Regulation 28 is a regulation that is tied to the Pension Fund Act. Regulation 28 limits the extent to which retirement funds may invest in certain asset classes. The main purpose of the regulation is to ensure that individuals do not overexpose their retirement savings to risky asset classes, to try to protect and promote capital preservation.
Treasury is looking at making changes to Regulation 28 by introducing prescribed assets which would force retirement funds to allocate a portion to government-backed assets or invest directly in government infrastructure projects.
This has been a controversial topic as the thought of allocating hard-earned pension savings to state-owned entities such as SAA and Eskom is a massive concern. The sudden overnight change to remove Regulation 28 from the speech may have been driven by Treasury’s concern on a raid on the pension fund pot.

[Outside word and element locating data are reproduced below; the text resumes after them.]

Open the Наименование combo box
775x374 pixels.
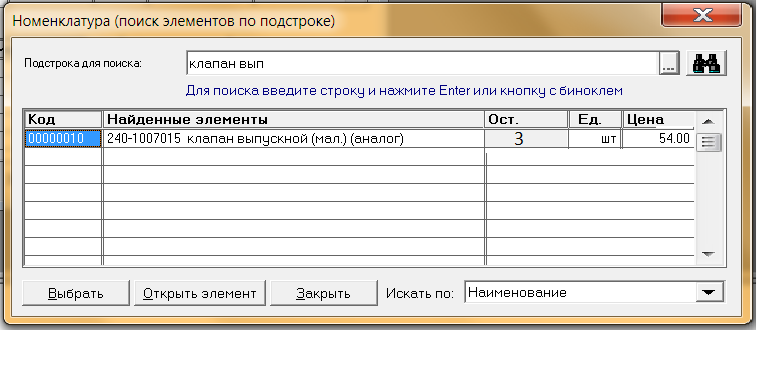coord(594,292)
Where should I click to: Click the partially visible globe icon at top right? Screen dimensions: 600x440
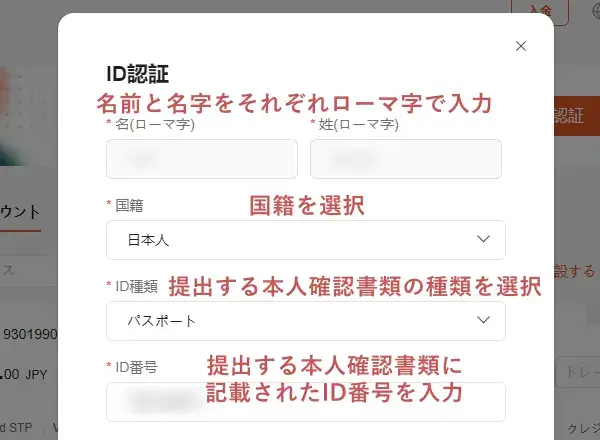click(596, 11)
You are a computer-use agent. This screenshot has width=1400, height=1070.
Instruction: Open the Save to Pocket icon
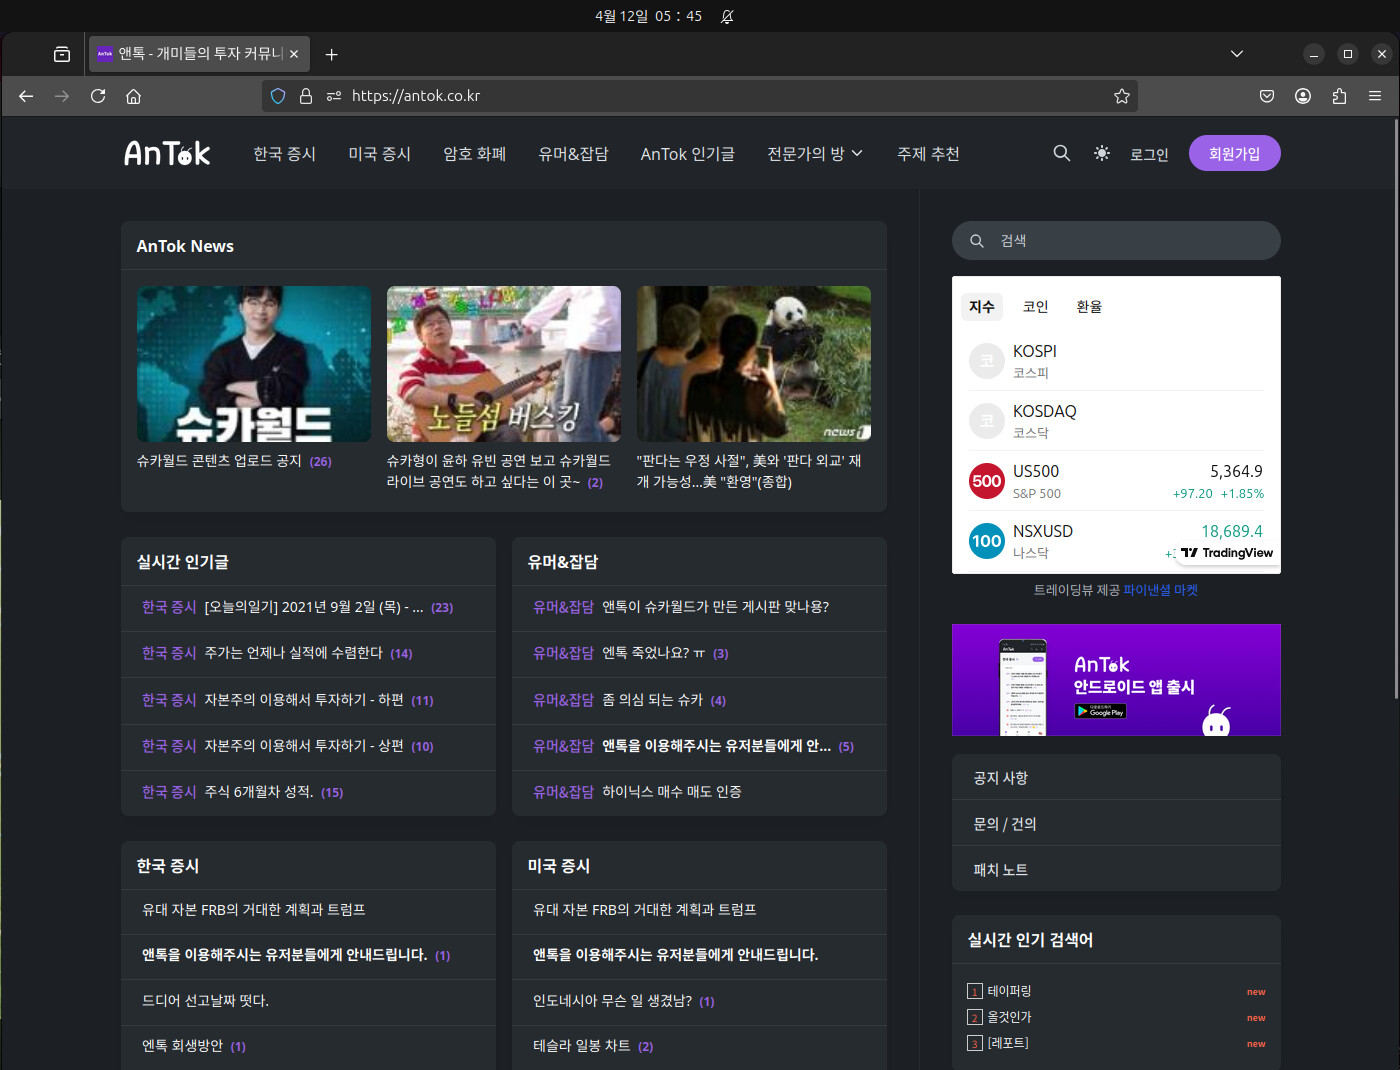[x=1267, y=96]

Enoch Godongwana, head of the economic transformation committee, let the cat out the bag during a virtual media briefing held on July 10. There was an announcement that the ruling party has been in discussion with some of the country’s top pension funds on possible proposed changes.
Some positive points addressed by Godongwana in a virtual media briefing:
- “We are trying to find a solution to that problem,” he says, adding that there are still many points of view around Regulation 28 on the table. “Nothing has been firmed up yet and we are still open for discussion”.
- The ANC has confirmed that it is relooking at changing the rules of Regulation 28 and did not directly advise proposing that the state implements a policy of prescribed assets. “If properly packaged there is no reason why pension funds should not invest in infrastructure directly instead of using third-parties in the form of asset managers”.
Should you be over the age of 55 you are able to retire from your pension savings and transfer to a living annuity where you can draw a retirement income. The benefit of being in a living annuity structure is that it is not governed by Regulation 28, so you are not forced to invest in prescribed assets.
The rumours were apparent that the topic of Regulation 28 simply went missing from the speech draft overnight. It might not have featured in the June 2020 supplementary budget, but this is most definitely an issue that will resurface and will be addressed again in the near future.